DATA FOR THE TASK >>

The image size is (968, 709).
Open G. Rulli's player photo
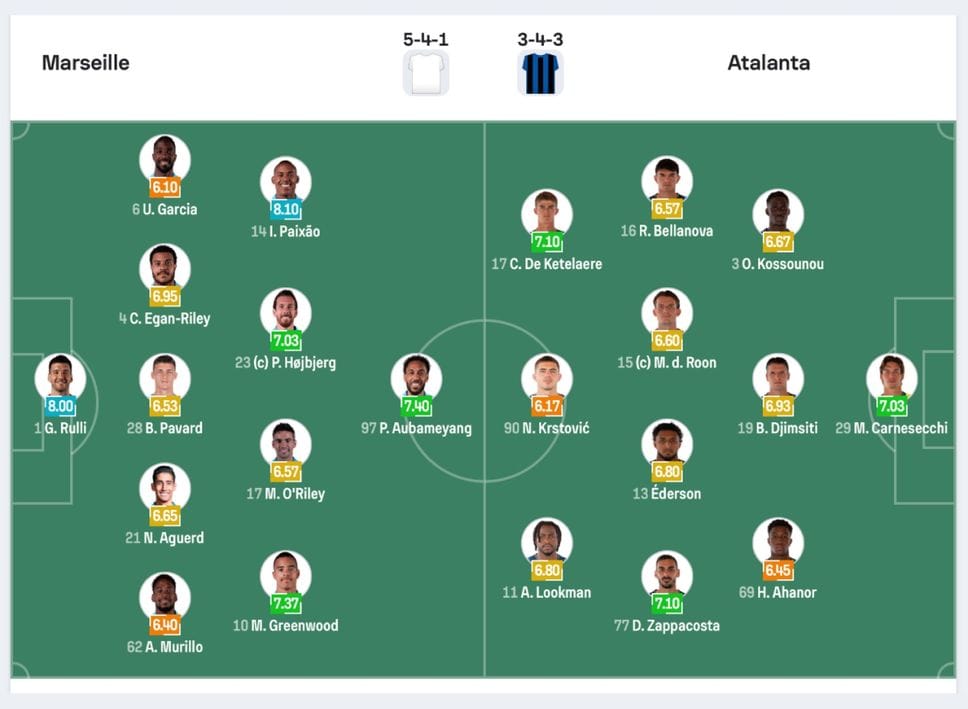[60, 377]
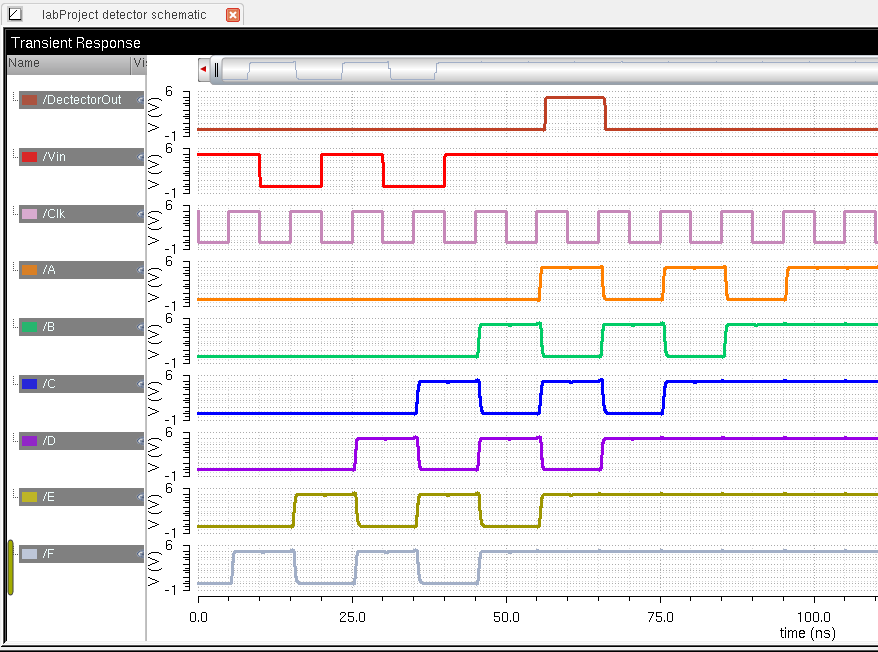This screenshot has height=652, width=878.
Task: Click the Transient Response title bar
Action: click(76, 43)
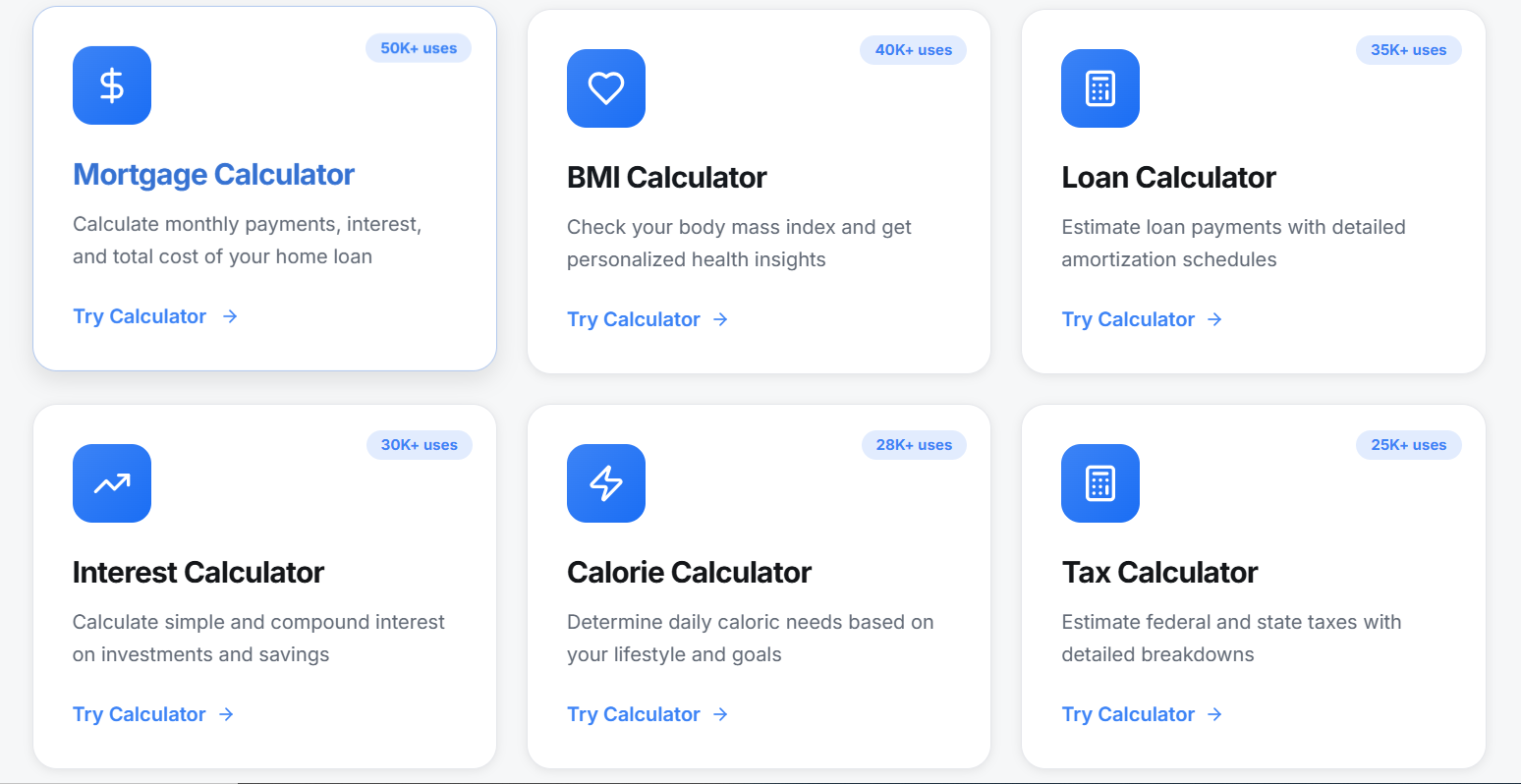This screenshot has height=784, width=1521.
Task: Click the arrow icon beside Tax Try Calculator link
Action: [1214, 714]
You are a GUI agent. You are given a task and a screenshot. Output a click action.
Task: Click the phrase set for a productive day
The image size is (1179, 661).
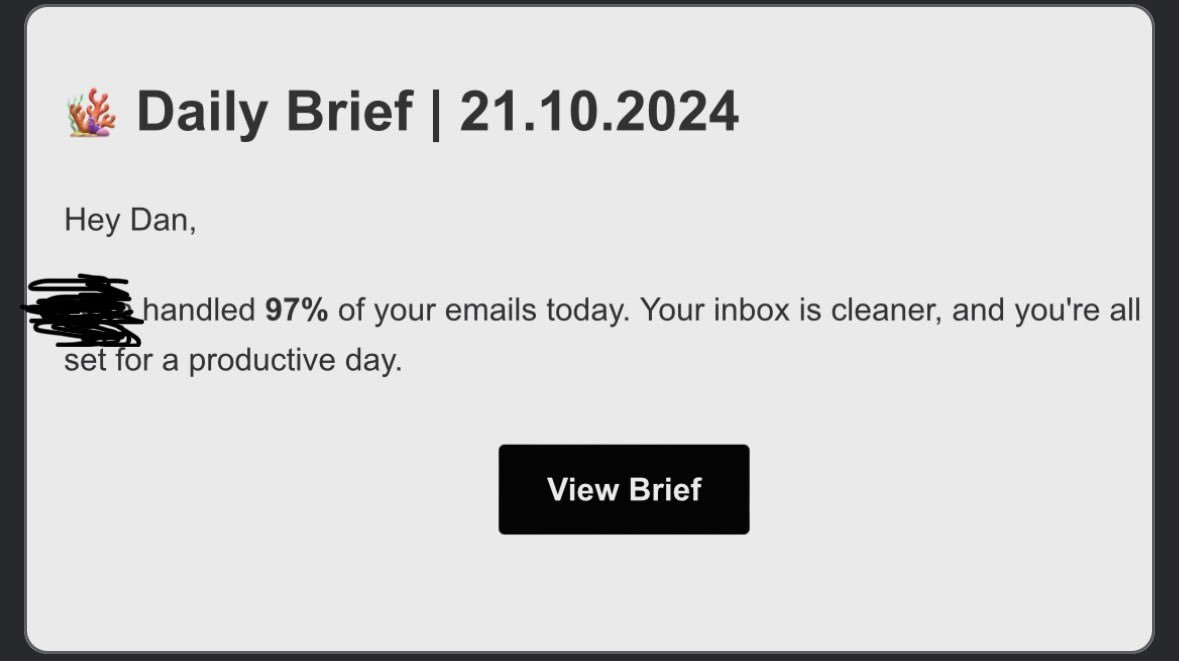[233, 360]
--
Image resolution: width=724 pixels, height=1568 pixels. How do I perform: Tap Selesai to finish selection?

WHAT TO PRODUCE >>
Output should consist of the lines above from the one with "The image size is (968, 709)." down to the one with "Task: Click the phrase", exact and without pictures.

REPLY >>
The image size is (968, 709).
Open G. Rulli's player photo
[60, 377]
This screenshot has height=652, width=878.
Task: Click the Transient Response title bar
Action: click(76, 43)
This screenshot has height=784, width=1521.
Task: Click the arrow icon beside Tax Try Calculator link
Action: [1214, 714]
You are a GUI agent. You are given a task and a screenshot. Output a click action.
Task: Click the phrase set for a productive day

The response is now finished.